4Bn rows/sec query benchmark: Clickhouse vs QuestDB vs Timescale
Blog post from QuestDB
QuestDB 6.3 introduces significant performance enhancements by enabling parallel SQL filter execution and JIT compiled filters by default, which notably reduces query execution times. In a benchmark competition against TimescaleDB and ClickHouse, QuestDB demonstrated superior performance in executing queries, especially without the need for index-based scans, thanks to its parallelism-friendly storage model. The benchmark involved generating and querying a large dataset of IoT device measurements, where QuestDB consistently outperformed its competitors in both cold and hot query execution scenarios.
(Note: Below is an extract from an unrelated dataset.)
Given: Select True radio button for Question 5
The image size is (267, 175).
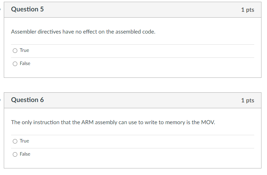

The introduction of parallel SQL filter execution allows QuestDB to efficiently utilize multi-core systems by dividing data into chunks or "page frames" and processing them concurrently, which is particularly useful for queries with large datasets or multiple partitions. Furthermore, the batch-based filter processing model, similar to JIT compilation, enables faster execution by tightly looping through filter functions and storing results in an intermediate array. These optimizations mark a significant step in QuestDB's ongoing development, with plans for further improvements in processing aggregate queries and function push-down optimizations. Users are encouraged to try the new release and provide feedback, with community contributions welcomed.